*Written task 1*
From the motorbike insurance thread, reproduce the passage from "I'm technically not" up to and including "Appreciate any replies.".
*Written task 2*
In the motorbike insurance thread, how long does Matt plan to leave the bike in the UK?

*Source extract*

# Motorbike Insurance Help?



## Mattd (Apr 23, 2013)

Hi guys,
New to the forum so bare with me.

I'm moving to Alicante with my family in May, however want to leave my Motorbike here in the UK for 6 months.

The motorbike is on finance and I, am the registered keeper.

My friend wants to use the bike whilst I'm away, and insure the bike at his address, however my insurance has declined cover.

I'm technically not allowed to 'pass ownership' of the bike as there is finance on it, and at the same time I'm not allowed to insure the bike whilst I'm out the country?
Also, I understand he's not allowed to insure the bike as he's not the registered keeper?

I'm wondering if anyone knows of any loopholes, surely I can't be the first person in this situation.

Appreciate any replies.

Thank you,
Matt


----------



## Stravinsky (Aug 12, 2007)

Google Knights Insurance Javea. If there is a way around it they may be able to help. When we took insurance here the insurance covered the family. I.e my wife and daughter would be allowed to drive the car. Obviously this is slightly different, but in many policies you are covered to drive another vehicle TPFT


----------



## XTreme (May 17, 2008)

Give Jennifer Cunningham Insurance a ring.....they're in Alicante I think.

Ask for Erik.....he looks after all my bike insurance requirements! Top Man!


----------

*Provided material*
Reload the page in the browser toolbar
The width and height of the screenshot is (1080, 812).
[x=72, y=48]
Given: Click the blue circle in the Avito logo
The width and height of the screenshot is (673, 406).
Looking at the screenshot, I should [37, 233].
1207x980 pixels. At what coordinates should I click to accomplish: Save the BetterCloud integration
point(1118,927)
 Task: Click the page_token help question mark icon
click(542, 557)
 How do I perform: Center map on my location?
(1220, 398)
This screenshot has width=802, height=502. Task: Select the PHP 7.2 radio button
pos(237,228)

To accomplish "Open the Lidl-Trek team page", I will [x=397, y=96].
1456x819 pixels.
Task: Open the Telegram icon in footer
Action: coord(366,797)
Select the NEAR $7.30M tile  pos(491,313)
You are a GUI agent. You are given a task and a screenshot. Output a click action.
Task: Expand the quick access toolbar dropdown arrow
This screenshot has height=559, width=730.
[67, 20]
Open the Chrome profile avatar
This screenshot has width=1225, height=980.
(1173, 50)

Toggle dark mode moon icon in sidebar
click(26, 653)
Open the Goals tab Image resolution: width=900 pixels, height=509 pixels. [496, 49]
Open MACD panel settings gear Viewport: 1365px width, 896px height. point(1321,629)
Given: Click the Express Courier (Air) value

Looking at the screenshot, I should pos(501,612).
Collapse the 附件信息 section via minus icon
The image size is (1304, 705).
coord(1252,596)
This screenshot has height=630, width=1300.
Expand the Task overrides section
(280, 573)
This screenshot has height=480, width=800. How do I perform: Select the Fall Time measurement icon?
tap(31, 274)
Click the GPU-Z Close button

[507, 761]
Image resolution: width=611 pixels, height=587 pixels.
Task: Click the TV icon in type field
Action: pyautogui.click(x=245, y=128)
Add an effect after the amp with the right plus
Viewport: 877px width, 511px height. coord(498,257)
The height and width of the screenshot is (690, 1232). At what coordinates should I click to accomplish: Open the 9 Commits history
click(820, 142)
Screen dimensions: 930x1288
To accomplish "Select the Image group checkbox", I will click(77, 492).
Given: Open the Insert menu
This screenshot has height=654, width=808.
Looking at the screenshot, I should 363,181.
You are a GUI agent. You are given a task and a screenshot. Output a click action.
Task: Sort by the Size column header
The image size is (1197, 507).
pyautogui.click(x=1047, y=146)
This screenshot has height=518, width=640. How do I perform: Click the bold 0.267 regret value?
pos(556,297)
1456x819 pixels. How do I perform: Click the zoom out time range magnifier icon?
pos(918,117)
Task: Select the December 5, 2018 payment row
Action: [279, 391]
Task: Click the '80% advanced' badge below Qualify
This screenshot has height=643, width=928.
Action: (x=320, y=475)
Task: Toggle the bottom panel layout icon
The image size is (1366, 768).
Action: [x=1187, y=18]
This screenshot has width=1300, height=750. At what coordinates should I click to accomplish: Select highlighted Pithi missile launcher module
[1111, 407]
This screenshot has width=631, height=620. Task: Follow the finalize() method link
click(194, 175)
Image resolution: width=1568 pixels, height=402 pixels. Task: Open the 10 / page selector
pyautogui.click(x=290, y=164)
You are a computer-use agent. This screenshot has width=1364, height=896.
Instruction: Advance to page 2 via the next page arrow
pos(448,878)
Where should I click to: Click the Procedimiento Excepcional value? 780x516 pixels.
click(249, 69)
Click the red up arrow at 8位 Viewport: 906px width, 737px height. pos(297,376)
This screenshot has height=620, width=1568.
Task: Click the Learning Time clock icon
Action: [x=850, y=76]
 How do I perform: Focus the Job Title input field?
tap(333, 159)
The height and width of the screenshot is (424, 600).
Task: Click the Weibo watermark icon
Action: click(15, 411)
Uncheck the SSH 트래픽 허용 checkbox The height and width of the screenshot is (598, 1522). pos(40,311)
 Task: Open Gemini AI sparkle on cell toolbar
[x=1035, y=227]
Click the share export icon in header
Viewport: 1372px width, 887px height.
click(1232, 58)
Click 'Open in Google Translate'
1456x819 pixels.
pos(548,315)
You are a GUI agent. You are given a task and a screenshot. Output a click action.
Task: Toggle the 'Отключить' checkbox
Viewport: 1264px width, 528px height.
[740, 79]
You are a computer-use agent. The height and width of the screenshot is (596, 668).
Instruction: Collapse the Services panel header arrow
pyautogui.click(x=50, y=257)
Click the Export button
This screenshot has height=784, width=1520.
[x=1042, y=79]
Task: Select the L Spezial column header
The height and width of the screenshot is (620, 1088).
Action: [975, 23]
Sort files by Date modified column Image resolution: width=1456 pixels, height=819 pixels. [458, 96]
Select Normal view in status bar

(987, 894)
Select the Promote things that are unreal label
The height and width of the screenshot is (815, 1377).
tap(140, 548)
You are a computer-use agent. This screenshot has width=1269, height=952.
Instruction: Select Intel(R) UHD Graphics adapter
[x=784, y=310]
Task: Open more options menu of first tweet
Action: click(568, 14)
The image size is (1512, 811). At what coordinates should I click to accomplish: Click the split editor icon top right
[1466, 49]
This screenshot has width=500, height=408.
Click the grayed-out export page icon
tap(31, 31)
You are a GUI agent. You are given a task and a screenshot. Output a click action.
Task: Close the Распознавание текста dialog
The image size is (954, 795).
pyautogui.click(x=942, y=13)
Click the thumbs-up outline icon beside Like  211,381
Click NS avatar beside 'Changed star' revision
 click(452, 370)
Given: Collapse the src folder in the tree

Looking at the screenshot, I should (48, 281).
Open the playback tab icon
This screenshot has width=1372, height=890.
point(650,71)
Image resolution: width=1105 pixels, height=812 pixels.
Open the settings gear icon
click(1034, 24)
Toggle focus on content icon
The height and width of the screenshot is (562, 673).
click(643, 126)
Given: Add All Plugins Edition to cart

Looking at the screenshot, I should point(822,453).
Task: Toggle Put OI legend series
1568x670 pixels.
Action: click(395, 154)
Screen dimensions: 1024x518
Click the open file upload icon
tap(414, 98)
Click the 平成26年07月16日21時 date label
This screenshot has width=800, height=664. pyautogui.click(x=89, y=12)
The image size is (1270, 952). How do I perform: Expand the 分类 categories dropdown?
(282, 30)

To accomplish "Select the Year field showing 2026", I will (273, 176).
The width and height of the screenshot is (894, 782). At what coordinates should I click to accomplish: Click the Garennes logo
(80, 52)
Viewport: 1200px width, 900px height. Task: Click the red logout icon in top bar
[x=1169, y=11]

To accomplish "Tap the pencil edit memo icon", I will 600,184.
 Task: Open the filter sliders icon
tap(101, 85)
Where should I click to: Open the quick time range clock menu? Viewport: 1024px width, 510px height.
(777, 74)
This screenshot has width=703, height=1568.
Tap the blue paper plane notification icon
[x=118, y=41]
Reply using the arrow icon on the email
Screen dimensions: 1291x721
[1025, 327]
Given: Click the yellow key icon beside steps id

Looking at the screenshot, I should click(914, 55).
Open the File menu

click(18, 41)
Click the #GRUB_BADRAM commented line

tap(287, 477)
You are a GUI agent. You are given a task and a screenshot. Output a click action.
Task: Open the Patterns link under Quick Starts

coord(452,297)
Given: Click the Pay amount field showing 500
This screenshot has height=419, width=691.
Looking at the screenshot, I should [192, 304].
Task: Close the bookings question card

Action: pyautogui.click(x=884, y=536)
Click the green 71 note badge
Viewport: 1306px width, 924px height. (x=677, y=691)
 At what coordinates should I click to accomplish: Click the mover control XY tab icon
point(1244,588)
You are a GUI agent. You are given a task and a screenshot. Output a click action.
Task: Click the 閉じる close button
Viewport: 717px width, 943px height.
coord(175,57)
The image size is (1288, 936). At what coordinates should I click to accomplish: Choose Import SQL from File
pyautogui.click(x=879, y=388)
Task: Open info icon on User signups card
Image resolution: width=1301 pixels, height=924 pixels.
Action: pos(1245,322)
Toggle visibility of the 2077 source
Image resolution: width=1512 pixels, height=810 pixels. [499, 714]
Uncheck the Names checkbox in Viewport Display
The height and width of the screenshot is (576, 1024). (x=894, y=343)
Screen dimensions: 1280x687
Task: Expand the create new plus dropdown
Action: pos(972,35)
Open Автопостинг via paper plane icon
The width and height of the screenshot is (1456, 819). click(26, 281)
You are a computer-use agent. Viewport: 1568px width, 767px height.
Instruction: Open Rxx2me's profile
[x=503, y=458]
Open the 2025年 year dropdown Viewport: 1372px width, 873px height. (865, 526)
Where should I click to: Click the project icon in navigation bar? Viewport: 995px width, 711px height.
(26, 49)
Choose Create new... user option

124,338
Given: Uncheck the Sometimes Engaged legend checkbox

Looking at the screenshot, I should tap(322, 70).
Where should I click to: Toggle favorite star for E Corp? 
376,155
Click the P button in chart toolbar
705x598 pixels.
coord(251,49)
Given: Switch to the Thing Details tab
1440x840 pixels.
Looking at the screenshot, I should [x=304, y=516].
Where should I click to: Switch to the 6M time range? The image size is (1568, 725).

*Expected answer 1*
I'm technically not allowed to 'pass ownership' of the bike as there is finance on it, and at the same time I'm not allowed to insure the bike whilst I'm out the country?
Also, I understand he's not allowed to insure the bike as he's not the registered keeper?

I'm wondering if anyone knows of any loopholes, surely I can't be the first person in this situation.

Appreciate any replies.

*Expected answer 2*
Six months.